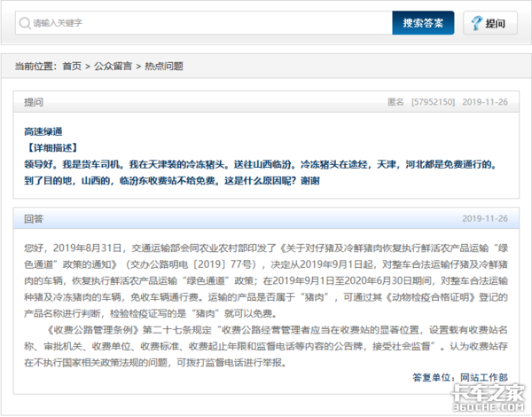Open the 首页 breadcrumb link
Viewport: 532px width, 417px height.
(x=71, y=67)
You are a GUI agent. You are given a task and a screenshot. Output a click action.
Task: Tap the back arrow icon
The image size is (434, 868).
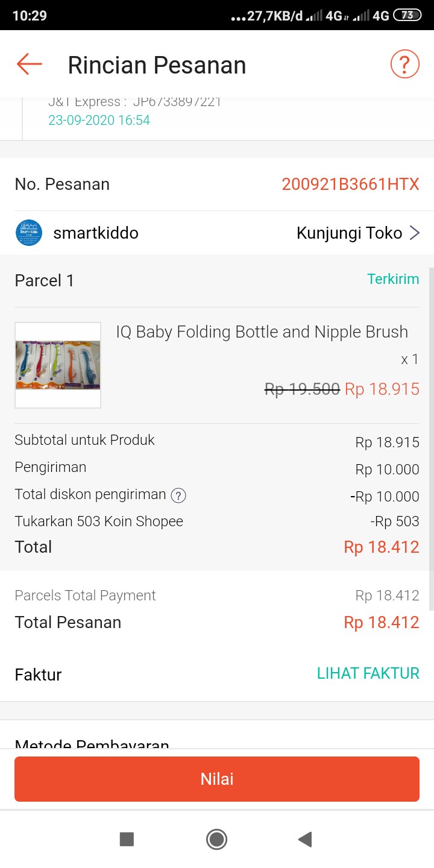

## Directions for this task
Beginning with the line that contains "You are a GUI" in the data above, please copy each line exactly until the last line, both ends included, skipping any pictures.

## Task response
You are a GUI agent. You are given a task and a screenshot. Output a click action.
Task: Tap the back arrow icon
The image size is (434, 868).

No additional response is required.